Die europäischen Core-Immobilienmärkte könnten eine wachstumsgetriebene Erholungsphase erleben. Trotz anhaltender geopolitischer Spannungen im Nahen Osten, erhöhter Energiepreise und wiederaufkommender Inflationsrisiken, die eine zinsbedingt verlängerte Stabilisierungszeit für Kapitalwerte zur Folge haben, zeichnen sich neue Wachstumsimpulse ab. Ein entscheidender Faktor hierbei ist Europas Bestreben nach einer verstärkten Eigenständigkeit, welches erhebliche Chancen für Immobilieninvestoren eröffnet.
Justin Curlow, Global Head of Research & Strategy bei BNPP AM Alts, hebt hervor, dass Europas verstärkte Investitionen in Verteidigungs- und Energieinfrastrukturen zur Stärkung der Souveränität einen erheblichen zusätzlichen Flächenbedarf auf den Immobilienmärkten generieren werden. Parallel dazu erweisen sich die Fundamentaldaten in allen bedeutenden europäischen Immobiliensektoren als robust. Insbesondere bei herausragend gelegenen, hochwertig ausgestatteten und zertifizierten Flächen ist der Leerstand weiterhin gering, da die Nachfrage der Nutzer in diesen Segmenten merklich zunimmt.
Aktuelle Marktdynamiken
Die aktuelle Analyse von BNPP AM Alts identifiziert mehrere Kernpunkte, die die Entwicklung der europäischen Immobilienmärkte prägen. Die Kapitalwerte europäischer Immobilien haben sich stabilisiert und verzeichnen in den erfolgreichsten Sektoren bereits wieder Zuwächse. Diese Steigerungen resultieren aus steigenden operativen Nettoerträgen und Marktmieten, nicht aus einer Renditekompression. Curlow prognostiziert, dass die bevorstehende Phase der Erholung vorwiegend ertragsgetrieben sein wird.

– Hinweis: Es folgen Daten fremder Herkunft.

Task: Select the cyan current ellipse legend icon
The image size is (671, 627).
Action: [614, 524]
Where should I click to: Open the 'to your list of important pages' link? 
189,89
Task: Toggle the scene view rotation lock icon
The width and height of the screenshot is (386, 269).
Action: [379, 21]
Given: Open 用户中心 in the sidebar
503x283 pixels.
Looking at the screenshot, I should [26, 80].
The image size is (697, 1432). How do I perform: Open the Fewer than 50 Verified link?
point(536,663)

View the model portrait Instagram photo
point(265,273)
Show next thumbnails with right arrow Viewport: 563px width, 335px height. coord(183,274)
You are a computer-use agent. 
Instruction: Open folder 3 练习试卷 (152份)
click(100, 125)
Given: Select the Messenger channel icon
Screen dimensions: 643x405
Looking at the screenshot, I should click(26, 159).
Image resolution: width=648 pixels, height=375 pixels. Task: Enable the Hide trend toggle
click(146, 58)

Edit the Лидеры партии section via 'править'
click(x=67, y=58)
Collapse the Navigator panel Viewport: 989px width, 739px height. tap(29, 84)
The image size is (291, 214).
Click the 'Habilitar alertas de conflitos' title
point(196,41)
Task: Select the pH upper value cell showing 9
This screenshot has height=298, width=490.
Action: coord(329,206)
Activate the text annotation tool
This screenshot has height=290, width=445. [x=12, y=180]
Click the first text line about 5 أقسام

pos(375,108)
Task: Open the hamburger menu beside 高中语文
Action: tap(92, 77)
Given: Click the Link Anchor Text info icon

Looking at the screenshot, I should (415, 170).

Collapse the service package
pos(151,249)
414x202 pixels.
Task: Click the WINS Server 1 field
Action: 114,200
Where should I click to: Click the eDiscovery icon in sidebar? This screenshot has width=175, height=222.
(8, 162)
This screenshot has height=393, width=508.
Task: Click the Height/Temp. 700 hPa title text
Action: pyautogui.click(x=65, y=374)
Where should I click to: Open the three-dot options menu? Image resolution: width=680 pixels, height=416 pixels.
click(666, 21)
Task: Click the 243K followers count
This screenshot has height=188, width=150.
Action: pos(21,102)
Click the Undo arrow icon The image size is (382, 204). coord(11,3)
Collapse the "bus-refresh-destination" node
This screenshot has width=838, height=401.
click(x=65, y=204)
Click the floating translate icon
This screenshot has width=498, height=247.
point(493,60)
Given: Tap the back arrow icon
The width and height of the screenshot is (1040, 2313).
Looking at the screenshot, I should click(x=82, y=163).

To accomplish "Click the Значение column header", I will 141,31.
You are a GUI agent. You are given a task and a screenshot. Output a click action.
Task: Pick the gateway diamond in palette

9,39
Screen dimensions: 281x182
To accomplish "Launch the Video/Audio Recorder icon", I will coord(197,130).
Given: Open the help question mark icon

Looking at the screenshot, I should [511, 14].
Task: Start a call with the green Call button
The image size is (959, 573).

Kontinentaleuropa weist weiterhin eine vorteilhafte relative Bewertung auf. Erstklassige Immobilien bieten sektorübergreifend Transaktionsrenditen von etwa 5 %, was einen deutlichen Aufschlag gegenüber langfristigen Staatsanleihen darstellt. Besonders attraktiv sind die Renditeaufschläge im Logistik- und Einzelhandelssegment im internationalen Vergleich, da der europäische Markt Korrekturen schneller vollzogen hat als der US-amerikanische Markt.
Die Erholungsdynamik umfasst mittlerweile nicht mehr nur Wohn- und Logistiksegmente. Auch die Nutzermärkte für Einzelhandel, Büros und Hotels haben sich signifikant verbessert. In einigen südeuropäischen Märkten ist das Angebot an hochwertigen Einkaufszentren aufgrund der starken Mieternachfrage bereits verknappt. Allerdings vergrößert sich die Differenz zwischen modernen, stark nachgefragten Objekten und älteren Beständen. Curlow betont, dass Qualität, Lage und Nachhaltigkeitseigenschaften entscheidend für die Bewertung und die Ergebnisse sind. Eine selektive Kapitalallokation und ein aktives Asset Management werden in der kommenden Erholungsphase maßgebliche Treiber für die Portfolioentwicklung darstellen.
Strategische Implikationen
- —Kontinuierliche Bedeutung von Qualität und Nachhaltigkeit bei Investitionsentscheidungen.
- —Potenzieller Flächenbedarf durch Infrastrukturinvestitionen in Verteidigung und Energie.
- —Ertragsgetriebenes Wachstum als primärer Faktor für Kapitalwertsteigerungen.
- —Attraktive relative Bewertung europäischer Immobilien im internationalen Kontext.